You can lead a virtual robot to a refrigerator, but you can’t make it pull out a drink.
ManipulaTHOR adds a highly articulated robotic arm to the institute’s AI2-THOR artificial intelligence platform — which should provide lots more capability for testing the software for robots even before they’re built.
AI2-THOR was programmed to find its way through virtual versions of indoor environments, such as kitchens and bathrooms. It could use computer vision to locate everyday objects, but the model didn’t delve deeply into the mechanics of moving those objects. Instead, it just levitated them, as if by video-game magic.
Now AI2-THOR is getting real.
“Imagine a robot being able to navigate a kitchen, open a refrigerator and pull out a can of soda,” AI2 CEO Oren Etzioni said in a news release. “This is one of the biggest and yet often overlooked challenges in robotics, and AI2-THOR is the first to design a benchmark for the task of moving objects to various locations in virtual rooms, enabling reproducibility and measuring progress.”
Etzioni said it’s taken five years to get AI2-THOR to this point.
“We can now begin to train robots to perceive and navigate the world more like we do, making real-world usage models more attainable than ever before,” he said.
Kiana Ehsani, an AI2 research scientist who worked on ManipulaTHOR, said the enhanced model could help train robots to assemble manufactured goods in factories, sort packaged goods in warehouses, or even prepare for space missions.
“This can generalize to any of that,” Ehsani told GeekWire. “Not at the moment … but we think of this environment as a framework that can enable researchers to develop models for any kind of object manipulation.
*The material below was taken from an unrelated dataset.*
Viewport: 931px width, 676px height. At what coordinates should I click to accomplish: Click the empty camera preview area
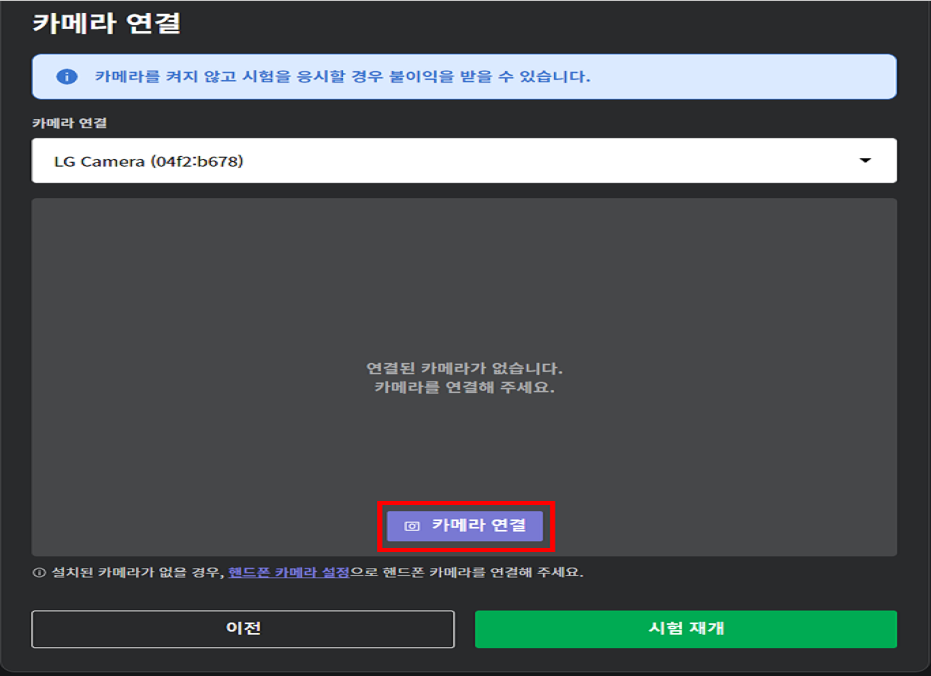(x=463, y=280)
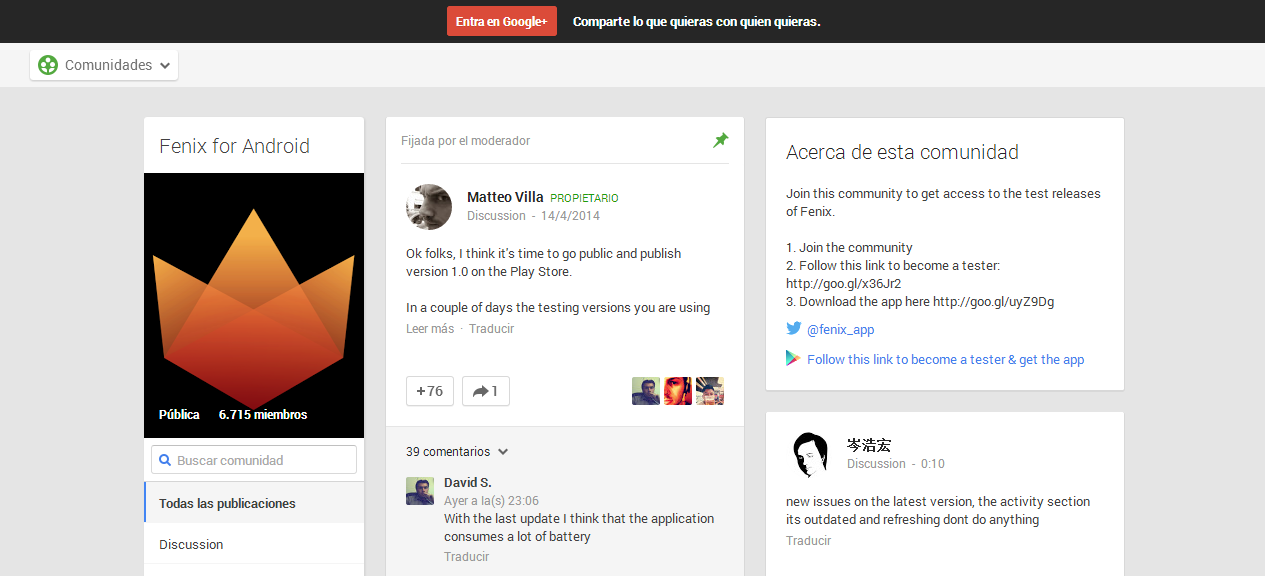
Task: Click Matteo Villa's profile avatar
Action: (429, 207)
It doesn’t have to be just in kitchens, or just in indoor scenes, or just in houses.”
ManipulaTHOR’s virtual robotic arm is designed to simulate the capabilities of the Kinova Gen3 modular robotic arm, a commercially available product that features six degrees of freedom.
Researchers can program the virtual arm in AI2-THOR 3.0 to move obstructions out of the way, grasp the objects they need to manipulate and move them how they’re supposed to move in the real world.
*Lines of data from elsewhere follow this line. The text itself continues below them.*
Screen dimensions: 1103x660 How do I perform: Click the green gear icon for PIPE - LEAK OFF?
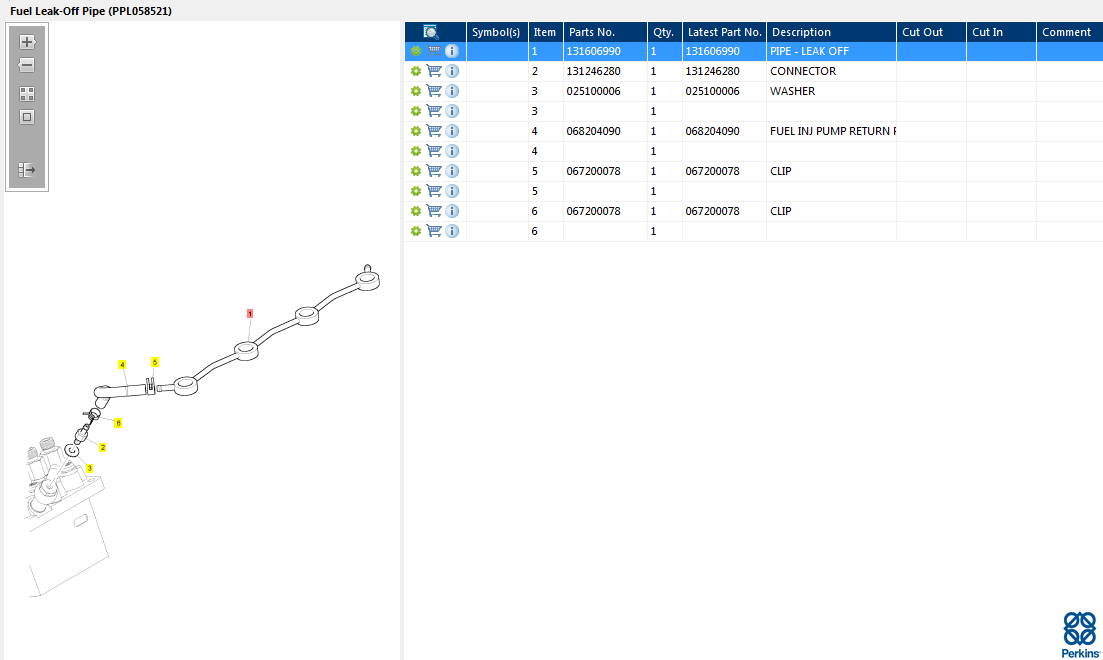[416, 51]

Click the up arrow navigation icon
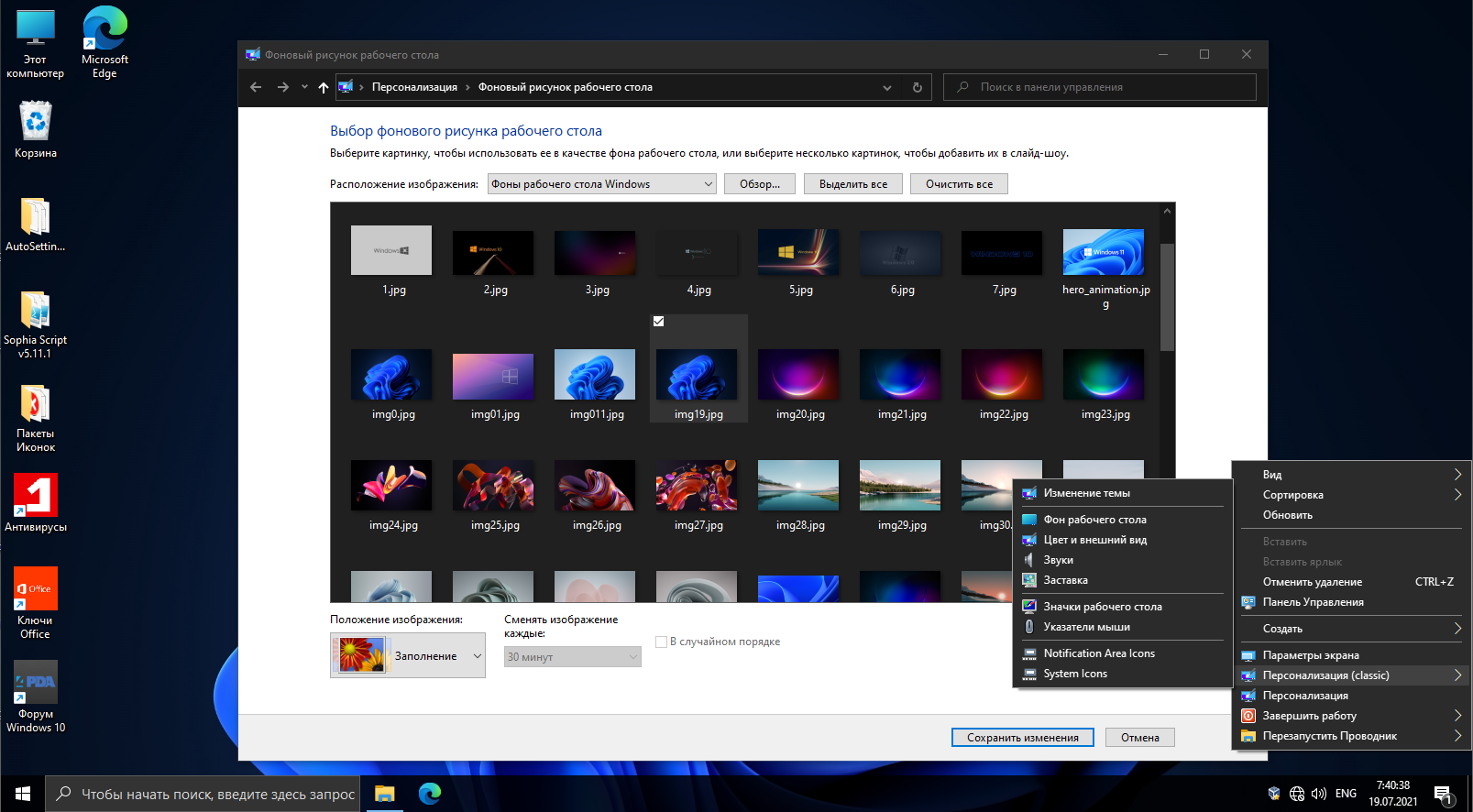click(x=323, y=87)
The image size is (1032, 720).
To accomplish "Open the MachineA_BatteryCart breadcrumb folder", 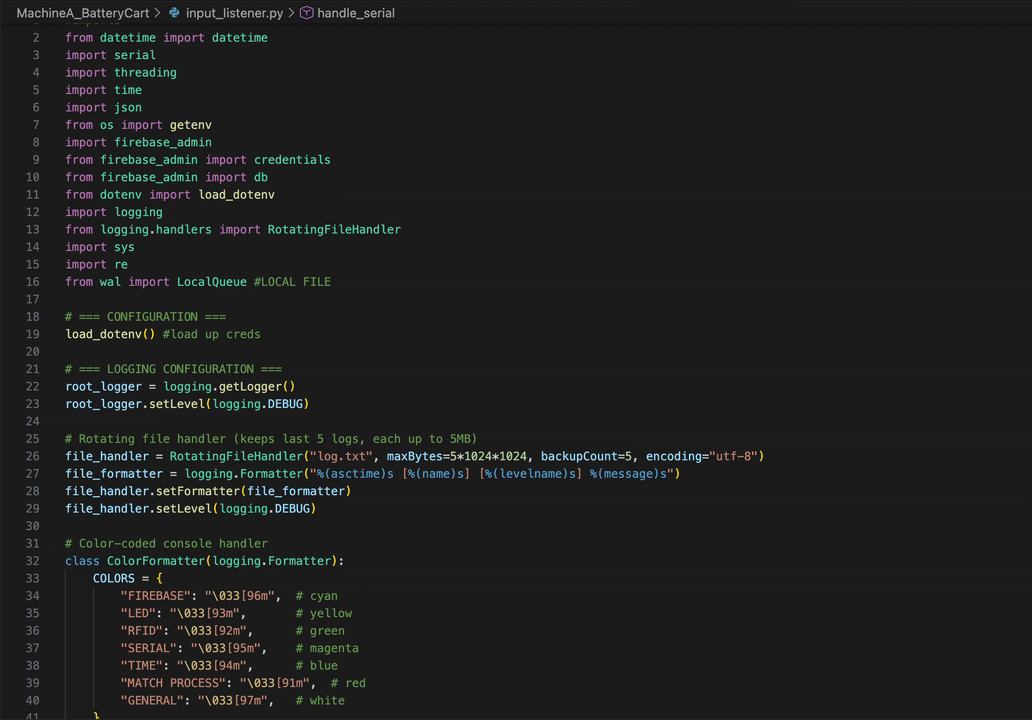I will pos(82,13).
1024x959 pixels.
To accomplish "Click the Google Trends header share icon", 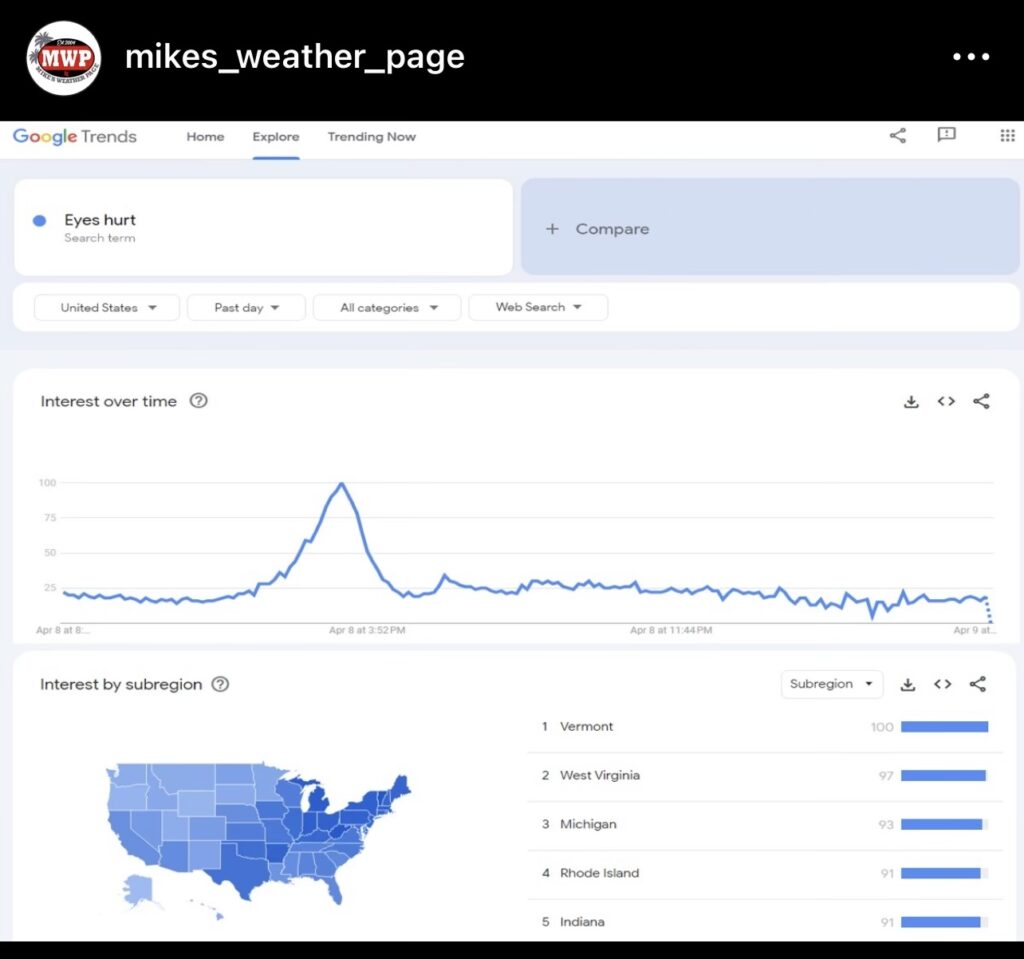I will tap(897, 136).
If the articulated arm is in the wrong configuration, and the robot smashes into a virtual faucet while turning on the kitchen tap, AI researchers can fine-tune their software to keep that from happening in the real world. More importantly, the computer models that are run on AI2-THOR 3.0 should be better-prepared to cope with novel situations.
“We showed that if you train on a subset of the scenes that we have, and then take this robot and put it in a totally new environment that it’s never seen, it is still able to avoid obstacles and take objects to the goal location,” Ehsani said.
Now that ManipulaTHOR has been released, Ehsani and her AI2-THOR teammates are inviting researchers to take part in RoboTHOR Challenge 2021, held in conjunction with the Embodied AI Workshop at June’s Conference on Computer Vision and Pattern Recognition.
“The challenge will be in simulation, and the task will be to move toward an object, pick it up and then move it toward the goal location … without interfering with the rest of the room,” Ehsani said.
Of course, the acid test will come when real-world robots are programmed using the computer models developed for AI2-THOR’s virtual robots. Even before ManipulaTHOR’s release, AI2 was planning to do that as part of last year’s RoboTHOR Challenge — but because of the coronavirus pandemic, the real-world tests had to be postponed.
“That’s on the list, for sure, hopefully in the very near future,” Ehsani said.